The effect of relatively slow wall velocity of 1. 0 σ/τ is not significant were little variation is noted when density profiles are compared to those of the stationary walls case. Oscillations close to the stationary wall were observed in smaller area compared to those close to the moving wall mainly due to the disturbance caused by the wall motion. Oscillation lengths from stationary wall are almost the same for all density number cases, however, Oscillation lengths from moving wall are proportional to the density number. The velocity distribution is illustrated in figure 5, all velocity profiles are almost the same and density has little effect on slip length and the slope of the velocity profile–i. e. viscosity. Figure 6 shows the effect of density on the fluid pressure inside the channel. The stress tensor and consequently pressure is dependent on the particle–particle interaction and particle velocity. The higher the density, the higher the interaction and consequently the pressure, since the particles are denser at the wall, stresses and pressure become higher. Small wall velocity “1. 0 σ/τ” has no significant effect on the resulting pressure distribution. Figure 7 shows the effect of fluid–solid SHRAT interaction strength on the velocity. The simulation code was validated by comparing the resulting velocity profiles with that of Thompson and Troian [] and the best alignment achieved at εwf = 0. 5, it clear that for higher values the of εwf slip increases at the moving wall and for lower value slip increases at the stationary wall.
Flow in rough channel
Three rough channels with roughness numbers of [ 0. 18, 0. 27, 0. 47] were simulated at initial density number of 0. 8 and compared to that of the smooth channel flow. The smooth upper wall was moving at speed of 1. 0 σ/τ. Profiles of density, velocity and pressure inside the channel are plotted in figures 8,9 and 10 respectively. As illustrated in figure 8, density at channel walls is much higher than the bulk density inside the channel due to fluid–wall strong interactions.

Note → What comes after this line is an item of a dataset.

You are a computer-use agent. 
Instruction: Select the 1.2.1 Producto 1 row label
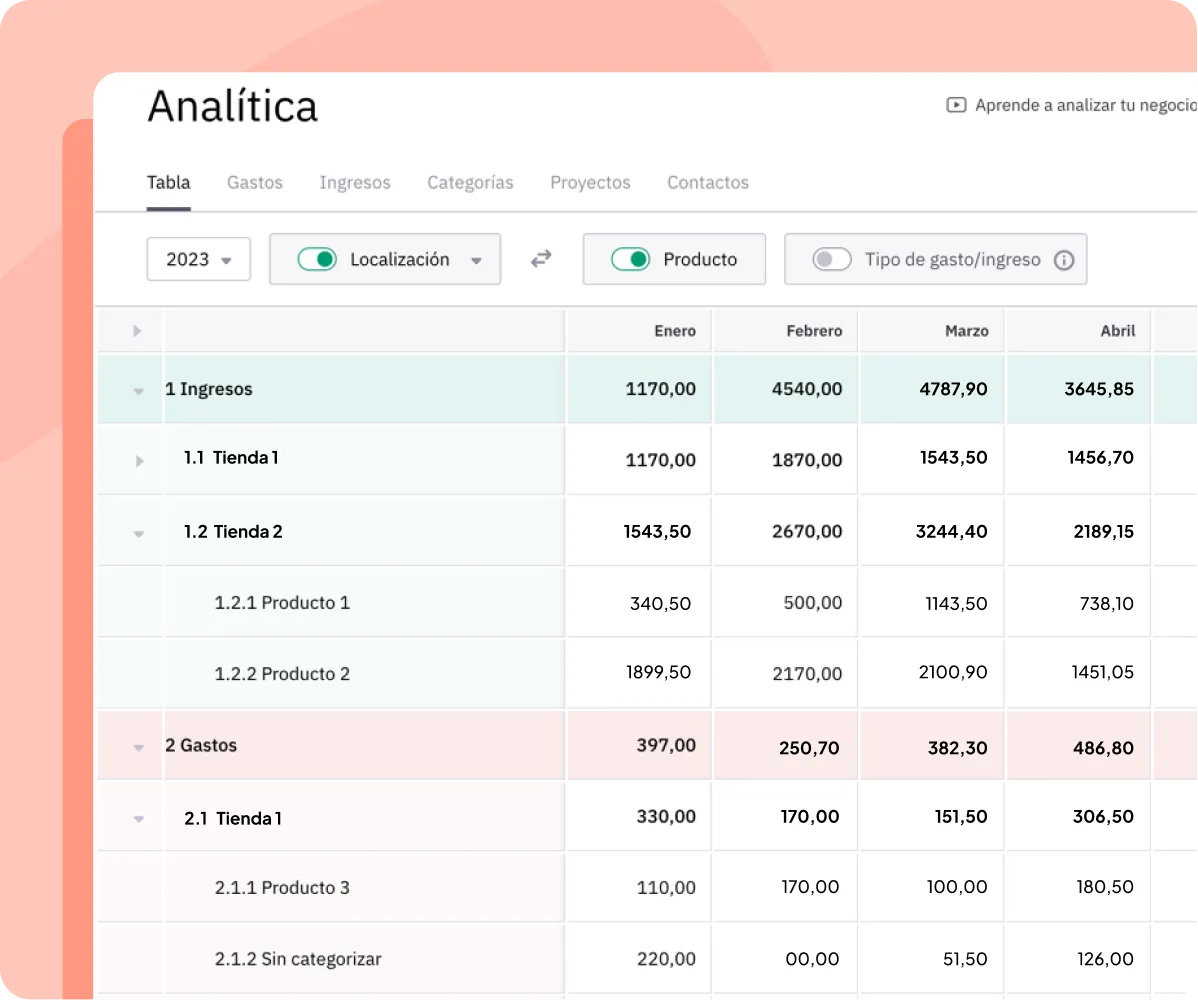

Furthermore, the channel roughness increases the solid wall surface area and hence more fluid particles are trapped between the solid poles on the stationary wall. The surface area of the solid structure increases with the increase of the roughness number as long as solid poles don’t intersect or overlap. The velocity profiles are shown in figure 8. The velocity profiles are linear in all cases, there is a slight decrease in velocity slope with the increase in roughness number. Figure 10 shows the pressure distribution in smooth and rough channels. There is a very high pressure build up near the stationary wall with the increase of roughness number. The pressure is highly dependent on the particle–particle interaction, with the increase of stationary solid wall surface area due to the increase of the roughness number, more fluid particles are present near the stationary wall and pressure becomes higher.